DIRECTIONS:
**A.** In the passage on insect metamorphosis, rewrite the part that opens with the words containing "It’s widely known" and closes with "called imaginal discs.", replacing "imaginal discs" with "imaginal disks".
**B.** List the life stages of holometabolous insects that the passage on insect metamorphosis names.

SELECTED EXCERPT:
= = = = = = =

Insects show a remarkable ability to learn and retain memories. Honeybees not only remember directions from fellow workers to find suitable foraging grounds, but can also sniff out landmines when trained using classical conditioning (like Pavlov’s dogs). Wasps and other hymenopterans (bees, wasps, and ants) have shown the ability to learn how to detect drugs, fungal infections, and even cancer. But these are all examples of insects learning in adulthood. What happens to the memories an insect makes in its larval form? Do insects that go through complete metamorphosis – like flies, bees, ants, wasps, butterflies, and beetles – retain memories of their so-called childhood?
It’s widely known that holometabolous insects (those that go through complete metamorphosis with four distinct life stages – egg, larva, pupa, and adult) liquefy during their pupal stage, only to emerge later as (solid) adults. However, the amorphous blob within the pupal chamber does not spontaneously reform into an adult; the goo is the remnants of digested larval tissue cells, and once the larval cells break down, they cannot be reconstructed. The adult structures form from minuscule sacks of cells (roughly 10-50 cells in size) called imaginal discs.

= = = = = = =

DATA EXCERPT:

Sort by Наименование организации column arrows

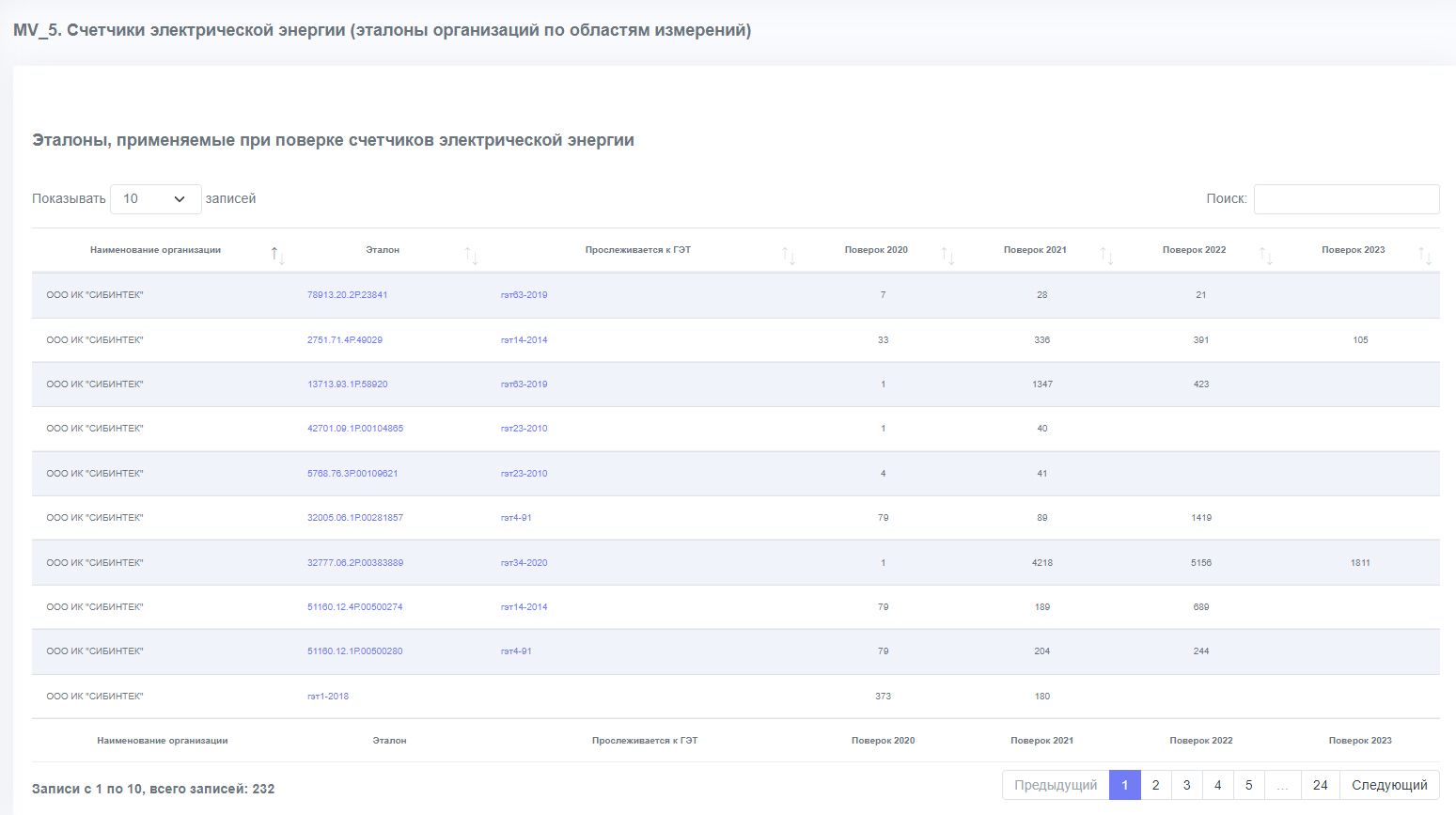click(x=277, y=255)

= = = = = = =

RESULTS BY TASK:
**A.**
It’s widely known that holometabolous insects (those that go through complete metamorphosis with four distinct life stages – egg, larva, pupa, and adult) liquefy during their pupal stage, only to emerge later as (solid) adults. However, the amorphous blob within the pupal chamber does not spontaneously reform into an adult; the goo is the remnants of digested larval tissue cells, and once the larval cells break down, they cannot be reconstructed. The adult structures form from minuscule sacks of cells (roughly 10-50 cells in size) called imaginal disks.

**B.** Egg, larva, pupa, and adult.